Asthma is a chronic condition that adversely impacts the airway passages. This disease presents as episodic events typified by difficulty in breathing as a result of obstruction of the airways as well as inflammatory responses. This condition is provoked by response of the immune system to allergens. The inflammatory response manifests itself by the enhanced production of interleukin-4 (IL-4), increased activity of a particular subset of T helper lymphocytes (TH2) and serum immunoglobulins. A link has also been established between proteinases – enzymes that cleave proteins, the immune Toll-like receptor 4 (TLR4) and asthma. These proteinases that have been shown to initiate TH2-mediated allergic reactions are secreted by fungi, pollen and dust mite antigens.

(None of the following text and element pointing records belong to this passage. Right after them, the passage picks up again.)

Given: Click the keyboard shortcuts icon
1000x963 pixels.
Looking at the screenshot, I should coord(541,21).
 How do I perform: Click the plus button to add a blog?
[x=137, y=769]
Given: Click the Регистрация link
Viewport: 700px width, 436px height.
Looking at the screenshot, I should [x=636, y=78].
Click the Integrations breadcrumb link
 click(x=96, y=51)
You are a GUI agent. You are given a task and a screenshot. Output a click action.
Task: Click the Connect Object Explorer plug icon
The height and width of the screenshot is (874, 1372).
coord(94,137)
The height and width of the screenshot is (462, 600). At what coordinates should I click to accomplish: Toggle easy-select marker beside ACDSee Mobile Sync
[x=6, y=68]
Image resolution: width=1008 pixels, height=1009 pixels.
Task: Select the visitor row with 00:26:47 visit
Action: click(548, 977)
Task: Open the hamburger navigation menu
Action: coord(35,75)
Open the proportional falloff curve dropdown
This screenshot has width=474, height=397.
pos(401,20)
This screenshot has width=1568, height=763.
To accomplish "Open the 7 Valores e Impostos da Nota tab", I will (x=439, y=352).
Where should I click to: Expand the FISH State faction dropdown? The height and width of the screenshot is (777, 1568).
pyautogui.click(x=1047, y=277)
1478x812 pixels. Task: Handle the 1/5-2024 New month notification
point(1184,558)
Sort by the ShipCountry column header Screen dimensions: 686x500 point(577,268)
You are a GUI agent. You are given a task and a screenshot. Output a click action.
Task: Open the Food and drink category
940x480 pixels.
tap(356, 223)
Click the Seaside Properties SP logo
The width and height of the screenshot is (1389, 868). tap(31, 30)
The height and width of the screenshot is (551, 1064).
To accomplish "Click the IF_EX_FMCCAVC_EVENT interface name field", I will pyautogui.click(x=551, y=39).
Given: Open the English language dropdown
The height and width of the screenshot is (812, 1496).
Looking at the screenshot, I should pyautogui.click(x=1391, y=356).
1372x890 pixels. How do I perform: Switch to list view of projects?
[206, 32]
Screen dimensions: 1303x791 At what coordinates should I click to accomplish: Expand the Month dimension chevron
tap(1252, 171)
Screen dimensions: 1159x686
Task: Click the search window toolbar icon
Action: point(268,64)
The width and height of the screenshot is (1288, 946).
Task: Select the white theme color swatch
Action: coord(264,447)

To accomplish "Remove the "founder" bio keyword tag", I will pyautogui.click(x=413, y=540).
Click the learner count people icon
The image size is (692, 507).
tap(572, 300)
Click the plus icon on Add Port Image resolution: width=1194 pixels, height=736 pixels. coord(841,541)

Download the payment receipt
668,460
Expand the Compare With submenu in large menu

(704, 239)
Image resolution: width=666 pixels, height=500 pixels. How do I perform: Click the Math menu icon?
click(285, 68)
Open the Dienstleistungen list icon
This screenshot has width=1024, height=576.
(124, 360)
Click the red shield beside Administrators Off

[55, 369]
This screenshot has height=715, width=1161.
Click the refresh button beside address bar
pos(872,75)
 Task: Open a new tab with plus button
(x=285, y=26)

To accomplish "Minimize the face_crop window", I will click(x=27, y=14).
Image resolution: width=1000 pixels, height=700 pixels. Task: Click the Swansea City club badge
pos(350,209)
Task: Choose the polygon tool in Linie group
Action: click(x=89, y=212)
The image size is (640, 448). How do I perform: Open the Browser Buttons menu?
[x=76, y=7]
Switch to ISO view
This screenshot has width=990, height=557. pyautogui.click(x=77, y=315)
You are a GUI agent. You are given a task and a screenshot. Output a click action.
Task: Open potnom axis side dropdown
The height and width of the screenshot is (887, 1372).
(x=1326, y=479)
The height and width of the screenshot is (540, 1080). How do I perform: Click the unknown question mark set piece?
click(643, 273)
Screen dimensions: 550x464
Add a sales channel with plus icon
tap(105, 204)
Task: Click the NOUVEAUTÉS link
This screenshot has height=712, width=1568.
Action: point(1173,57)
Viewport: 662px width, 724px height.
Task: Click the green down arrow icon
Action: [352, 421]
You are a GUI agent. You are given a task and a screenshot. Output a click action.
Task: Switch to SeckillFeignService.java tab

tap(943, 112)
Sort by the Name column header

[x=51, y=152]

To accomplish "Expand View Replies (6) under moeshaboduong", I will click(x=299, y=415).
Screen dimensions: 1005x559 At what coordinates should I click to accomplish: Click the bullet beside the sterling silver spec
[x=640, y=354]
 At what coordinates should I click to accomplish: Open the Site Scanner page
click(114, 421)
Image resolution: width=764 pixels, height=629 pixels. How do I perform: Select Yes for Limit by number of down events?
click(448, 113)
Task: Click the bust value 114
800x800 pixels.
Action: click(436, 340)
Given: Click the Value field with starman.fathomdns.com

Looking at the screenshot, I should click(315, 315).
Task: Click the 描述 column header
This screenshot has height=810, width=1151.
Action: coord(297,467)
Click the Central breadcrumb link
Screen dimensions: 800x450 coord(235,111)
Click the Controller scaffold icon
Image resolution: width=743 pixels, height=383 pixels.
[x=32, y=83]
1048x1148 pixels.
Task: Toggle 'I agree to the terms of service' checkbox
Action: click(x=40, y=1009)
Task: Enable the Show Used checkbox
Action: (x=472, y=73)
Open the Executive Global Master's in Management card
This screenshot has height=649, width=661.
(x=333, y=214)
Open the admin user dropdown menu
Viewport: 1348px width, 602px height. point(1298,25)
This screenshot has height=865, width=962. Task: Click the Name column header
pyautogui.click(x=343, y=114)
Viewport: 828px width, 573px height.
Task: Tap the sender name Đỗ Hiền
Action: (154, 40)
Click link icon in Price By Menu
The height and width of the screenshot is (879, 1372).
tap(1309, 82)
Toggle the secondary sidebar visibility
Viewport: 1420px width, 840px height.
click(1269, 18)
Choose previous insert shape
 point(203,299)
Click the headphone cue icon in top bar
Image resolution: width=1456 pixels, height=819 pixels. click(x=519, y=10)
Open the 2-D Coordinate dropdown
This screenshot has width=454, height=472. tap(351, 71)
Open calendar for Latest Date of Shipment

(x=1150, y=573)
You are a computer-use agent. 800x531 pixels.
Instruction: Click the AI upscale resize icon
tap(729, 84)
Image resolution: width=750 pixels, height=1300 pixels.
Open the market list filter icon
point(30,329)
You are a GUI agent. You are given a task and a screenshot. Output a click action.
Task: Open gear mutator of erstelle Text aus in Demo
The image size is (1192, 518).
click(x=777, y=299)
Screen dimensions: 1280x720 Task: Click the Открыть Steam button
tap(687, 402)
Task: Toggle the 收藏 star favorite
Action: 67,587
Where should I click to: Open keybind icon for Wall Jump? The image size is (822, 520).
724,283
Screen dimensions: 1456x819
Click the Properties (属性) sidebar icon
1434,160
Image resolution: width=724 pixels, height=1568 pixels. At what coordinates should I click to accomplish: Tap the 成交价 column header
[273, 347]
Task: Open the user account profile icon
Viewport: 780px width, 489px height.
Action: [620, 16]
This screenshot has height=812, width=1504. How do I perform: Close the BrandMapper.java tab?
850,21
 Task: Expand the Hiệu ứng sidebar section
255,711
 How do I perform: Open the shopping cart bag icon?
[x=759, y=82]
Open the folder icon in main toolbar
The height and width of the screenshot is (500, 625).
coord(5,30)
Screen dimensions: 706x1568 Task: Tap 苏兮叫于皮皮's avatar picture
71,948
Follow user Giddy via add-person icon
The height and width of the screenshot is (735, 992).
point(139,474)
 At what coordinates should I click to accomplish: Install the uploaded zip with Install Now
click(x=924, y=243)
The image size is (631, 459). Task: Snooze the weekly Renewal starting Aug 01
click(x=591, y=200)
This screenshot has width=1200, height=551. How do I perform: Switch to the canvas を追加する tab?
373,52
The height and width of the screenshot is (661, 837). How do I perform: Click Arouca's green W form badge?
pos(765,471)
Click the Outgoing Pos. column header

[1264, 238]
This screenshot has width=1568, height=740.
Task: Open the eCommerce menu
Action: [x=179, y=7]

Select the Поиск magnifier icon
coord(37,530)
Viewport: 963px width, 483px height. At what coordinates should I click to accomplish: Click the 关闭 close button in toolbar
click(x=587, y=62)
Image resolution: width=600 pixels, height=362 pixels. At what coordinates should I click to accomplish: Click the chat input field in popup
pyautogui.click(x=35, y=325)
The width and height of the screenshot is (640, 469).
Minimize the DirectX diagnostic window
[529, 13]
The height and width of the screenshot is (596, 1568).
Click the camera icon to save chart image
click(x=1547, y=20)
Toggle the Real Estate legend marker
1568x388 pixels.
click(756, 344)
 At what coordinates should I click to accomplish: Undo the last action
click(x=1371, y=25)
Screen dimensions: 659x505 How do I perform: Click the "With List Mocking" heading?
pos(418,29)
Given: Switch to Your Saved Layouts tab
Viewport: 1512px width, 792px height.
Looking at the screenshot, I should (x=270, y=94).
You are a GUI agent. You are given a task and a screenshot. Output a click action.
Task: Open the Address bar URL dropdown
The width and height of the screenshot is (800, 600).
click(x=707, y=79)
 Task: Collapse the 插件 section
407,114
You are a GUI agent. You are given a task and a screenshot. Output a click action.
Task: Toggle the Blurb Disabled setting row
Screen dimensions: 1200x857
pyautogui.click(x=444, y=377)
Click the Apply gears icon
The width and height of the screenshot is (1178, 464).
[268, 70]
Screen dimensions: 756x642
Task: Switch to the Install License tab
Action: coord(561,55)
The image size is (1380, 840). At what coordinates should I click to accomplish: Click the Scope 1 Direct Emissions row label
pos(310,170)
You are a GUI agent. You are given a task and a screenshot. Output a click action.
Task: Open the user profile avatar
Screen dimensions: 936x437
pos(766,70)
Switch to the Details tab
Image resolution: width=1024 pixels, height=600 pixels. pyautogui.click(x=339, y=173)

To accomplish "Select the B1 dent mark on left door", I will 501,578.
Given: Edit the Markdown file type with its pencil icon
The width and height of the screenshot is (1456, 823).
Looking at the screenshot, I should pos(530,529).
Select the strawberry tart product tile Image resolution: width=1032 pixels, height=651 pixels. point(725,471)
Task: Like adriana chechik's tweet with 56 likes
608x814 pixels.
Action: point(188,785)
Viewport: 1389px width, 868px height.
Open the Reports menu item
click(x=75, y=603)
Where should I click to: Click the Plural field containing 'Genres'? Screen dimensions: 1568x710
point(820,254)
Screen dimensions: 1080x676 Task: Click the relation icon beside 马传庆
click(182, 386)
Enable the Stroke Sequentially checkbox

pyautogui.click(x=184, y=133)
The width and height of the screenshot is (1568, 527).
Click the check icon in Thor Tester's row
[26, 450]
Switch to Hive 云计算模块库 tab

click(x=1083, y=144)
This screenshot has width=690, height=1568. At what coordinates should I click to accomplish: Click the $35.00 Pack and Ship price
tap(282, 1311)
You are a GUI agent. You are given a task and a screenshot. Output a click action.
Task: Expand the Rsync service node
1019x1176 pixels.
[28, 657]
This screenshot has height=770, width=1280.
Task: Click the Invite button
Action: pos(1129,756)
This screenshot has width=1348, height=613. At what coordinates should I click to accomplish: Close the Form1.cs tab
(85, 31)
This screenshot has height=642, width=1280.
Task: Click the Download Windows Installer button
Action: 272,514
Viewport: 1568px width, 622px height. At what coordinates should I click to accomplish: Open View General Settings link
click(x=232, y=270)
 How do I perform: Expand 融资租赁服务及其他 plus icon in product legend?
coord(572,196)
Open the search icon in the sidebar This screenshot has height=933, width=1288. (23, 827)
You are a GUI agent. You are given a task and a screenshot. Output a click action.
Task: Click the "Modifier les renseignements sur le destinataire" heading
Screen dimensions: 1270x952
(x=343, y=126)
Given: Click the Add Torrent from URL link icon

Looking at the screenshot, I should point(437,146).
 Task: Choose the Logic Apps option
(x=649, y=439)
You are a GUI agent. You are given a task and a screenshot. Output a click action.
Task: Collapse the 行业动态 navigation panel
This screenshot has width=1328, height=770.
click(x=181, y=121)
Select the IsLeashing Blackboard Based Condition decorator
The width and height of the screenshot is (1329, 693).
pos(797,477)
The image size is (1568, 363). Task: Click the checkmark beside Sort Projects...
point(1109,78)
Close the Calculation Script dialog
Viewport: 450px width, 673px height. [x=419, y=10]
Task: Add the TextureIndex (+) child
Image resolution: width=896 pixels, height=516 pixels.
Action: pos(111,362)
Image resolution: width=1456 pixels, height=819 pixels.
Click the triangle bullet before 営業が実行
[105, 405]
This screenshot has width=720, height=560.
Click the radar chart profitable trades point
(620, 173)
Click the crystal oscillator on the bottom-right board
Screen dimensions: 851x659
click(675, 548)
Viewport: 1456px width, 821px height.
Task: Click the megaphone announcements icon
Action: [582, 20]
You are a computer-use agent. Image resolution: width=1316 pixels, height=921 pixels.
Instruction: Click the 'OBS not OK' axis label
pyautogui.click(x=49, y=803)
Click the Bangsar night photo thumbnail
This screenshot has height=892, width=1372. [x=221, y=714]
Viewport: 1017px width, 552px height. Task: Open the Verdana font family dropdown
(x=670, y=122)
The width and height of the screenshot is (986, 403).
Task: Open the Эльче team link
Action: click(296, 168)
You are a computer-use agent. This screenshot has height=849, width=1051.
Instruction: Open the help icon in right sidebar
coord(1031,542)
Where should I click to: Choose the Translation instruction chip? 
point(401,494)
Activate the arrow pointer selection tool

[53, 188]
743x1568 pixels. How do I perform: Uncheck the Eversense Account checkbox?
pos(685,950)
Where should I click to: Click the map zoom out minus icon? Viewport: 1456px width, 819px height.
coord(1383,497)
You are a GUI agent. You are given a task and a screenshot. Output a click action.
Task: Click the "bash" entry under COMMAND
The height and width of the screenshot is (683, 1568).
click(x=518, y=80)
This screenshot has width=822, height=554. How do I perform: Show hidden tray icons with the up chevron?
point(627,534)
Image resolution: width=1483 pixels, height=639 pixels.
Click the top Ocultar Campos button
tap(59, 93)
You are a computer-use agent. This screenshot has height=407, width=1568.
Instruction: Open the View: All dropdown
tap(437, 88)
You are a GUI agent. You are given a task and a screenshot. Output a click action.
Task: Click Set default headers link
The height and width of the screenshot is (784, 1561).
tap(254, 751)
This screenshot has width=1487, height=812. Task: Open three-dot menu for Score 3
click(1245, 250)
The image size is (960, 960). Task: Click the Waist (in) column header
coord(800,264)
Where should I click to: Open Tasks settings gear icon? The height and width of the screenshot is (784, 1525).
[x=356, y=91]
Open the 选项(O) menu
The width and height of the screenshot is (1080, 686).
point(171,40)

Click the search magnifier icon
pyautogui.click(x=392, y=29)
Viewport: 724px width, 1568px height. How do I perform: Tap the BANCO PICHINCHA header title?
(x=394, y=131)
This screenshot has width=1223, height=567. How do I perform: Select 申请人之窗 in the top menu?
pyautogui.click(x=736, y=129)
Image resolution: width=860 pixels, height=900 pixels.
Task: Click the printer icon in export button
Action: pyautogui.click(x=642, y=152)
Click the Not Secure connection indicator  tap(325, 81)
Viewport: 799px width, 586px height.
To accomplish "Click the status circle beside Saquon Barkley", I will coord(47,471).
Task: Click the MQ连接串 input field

A full understanding of the underlying factors that trigger asthmatic episodes would, of course, be invaluable in developing therapeutic strategies to treat this illness. Dr. Valentine Ongeri Millien and colleagues from the Translational and Molecular Medicine Program at Baylor College of Medicine at Houston Texas have made some important discoveries in this light. The research efforts of this investigative team have established that airway- derived proteinases trigger allergic disease and innate immunity against fungal infection. Furthermore, they have shown that these particular outcomes were a direct result of the breakdown of fibrinogen, an essential clotting factor, by these proteinases. It is the products of this breakdown that bind to TLR4 on both epithelial cells that line the airways and to macrophages – a type of circulating cell of the immune system that has the role of ingesting invading infectious agents. From these results, it seems apparent that inflammation of the airways that is characteristic of asthma is a direct result of the immune antifungal defense strategy.
The Elucidation of this mechanism may prove to be invaluable in terms of developing therapeutic strategies for the treatment of allergen-induced pulmonary diseases such as asthma. In fact, this group when on to show that the use of hirudin, a drug that functions as a potent protease inhibitor, can lessen the severity of allergic lung disease. This may prove to be a very important finding.